Ein schmutziger Wahlkampf
Der Weg zum Wahlsieg war für Péter Magyar alles andere als einfach. Der Wahlkampf wurde auf besonders schmutzige Weise geführt. Neben der politischen Propaganda, die Magyar als Marionette Brüssels und der Ukraine darzustellen versuchte, gab es zahlreiche persönliche Angriffe gegen den Kandidaten.
Dazu gehörten Drogenvorwürfe, die er durch einen Haarprobentest in Österreich widerlegen konnte, sowie ein heimlich aufgenommenes Sex-Video, das angeblich mit einer Ex-Partnerin entstanden sein soll – die sich später als Spionin für das Orbán-Lager entpuppte. Magyar wies diese Vorwürfe mit dem Hinweis zurück, dass alles legal und im gegenseitigen Einverständnis zweier Singles geschehen sei.
Besonders pikant: Seine Ex-Frau Judit Varga, die bis 2023 Orbáns Justizministerin war und über eine Pädokriminellen-Affäre stürzte, beschuldigte ihn öffentlich, sie und die gemeinsamen drei Söhne geschlagen zu haben.
Fairness der Wahl
Obwohl Experten befürchtet hatten, Orbán könnte ein knappes Wahlergebnis mit unlauteren Mitteln anfechten, akzeptierte er seine Niederlage ohne Widerstand. Dennoch gab es Berichte über Unregelmäßigkeiten während des Wahlkampfes.
Eine Reportage mit dem Titel „Der Preis der Wahlstimme“ dokumentierte, wie die Fidesz-Partei in besonders armen ländlichen Regionen Stimmen kaufte. Am Wahltag selbst veröffentlichte die oppositionelle Website 444.hu einen Bericht über die Verteilung von Gutscheinen für den Penny-Markt in Roma-Dörfern – im Austausch für die Garantie der Fidesz-Stimme.
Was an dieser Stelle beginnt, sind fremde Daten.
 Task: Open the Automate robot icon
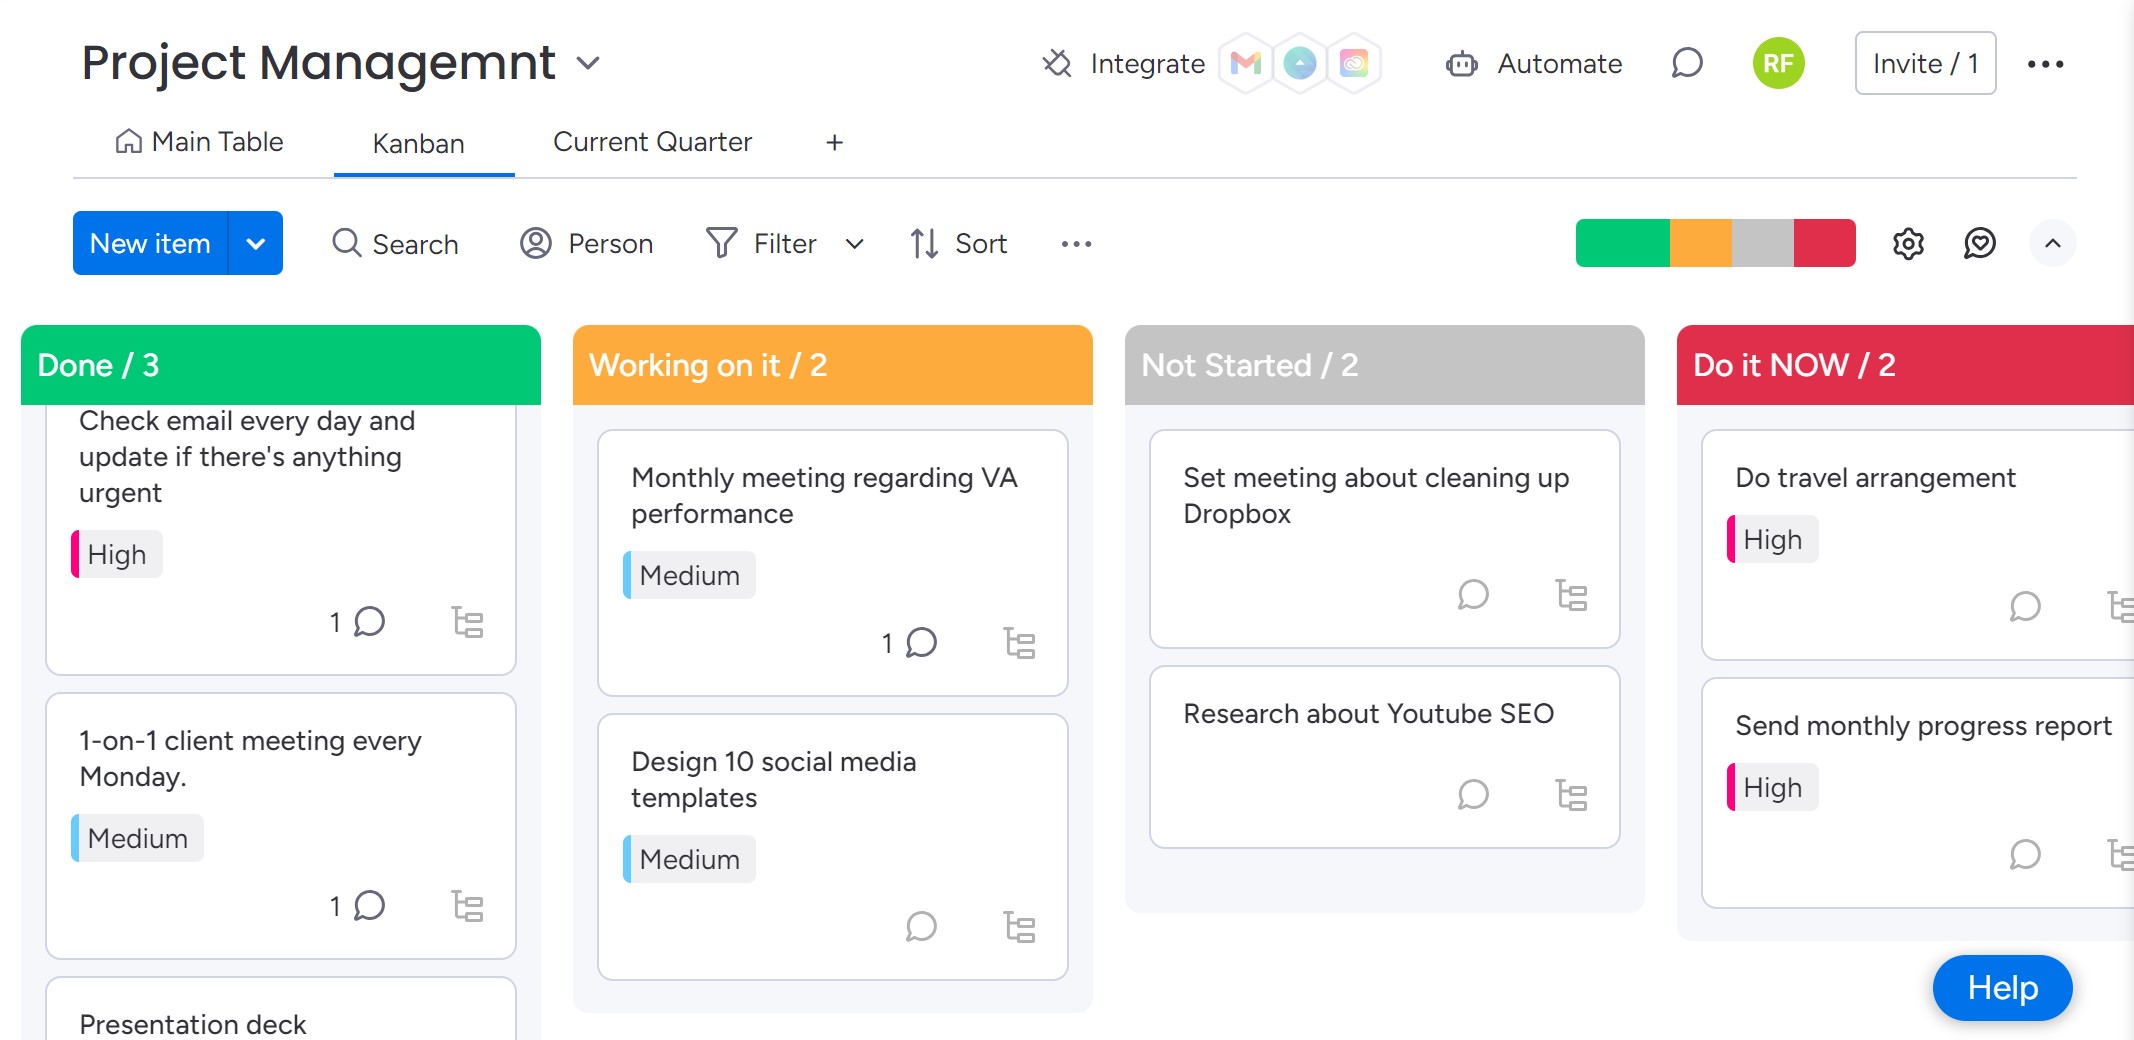pos(1462,64)
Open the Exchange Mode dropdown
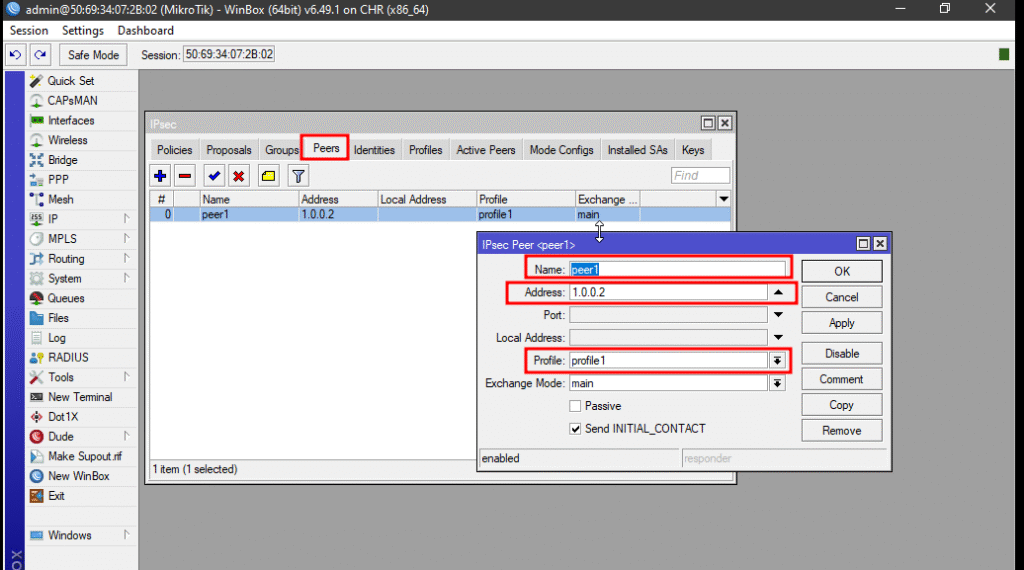 click(777, 383)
Ungarn-Experte Daniel Hegedűs vom Berliner Institut für Europäische Politik schätzt, dass die Orbán-Partei durch solche Methoden etwa 3 bis 4 Prozentpunkte mehr holt, als ihr eigentlich zustehen würde. Der offizielle Wahlleiter erklärte jedoch am Wahlabend im Fernsehen, ihm lägen keine konkreten Hinweise auf Manipulation vor.
Orbáns Zukunft
Nach seiner deutlichen Niederlage kündigte Viktor Orbán an, in der Opposition weiterzukämpfen. Mit „wir“ meint er dabei wohl seine Fidesz-Partei, die er mitgegründet hatte und die seit 1993 keinen anderen Vorsitzenden als ihn selbst kannte. Ob der langjährige Machthaber tatsächlich in den politischen Ruhestand geht oder weiter eine bedeutende Rolle spielen wird, bleibt abzuwarten.
Die vielleicht wichtigste Erkenntnis dieser historischen Wahl in Ungarn ist jedoch eine grundsätzliche: Auch rechtsaußen Regierungen können wieder abgewählt werden – wenn es gelingt, die Wählerinnen und Wähler von einem politischen Wechsel zu überzeugen.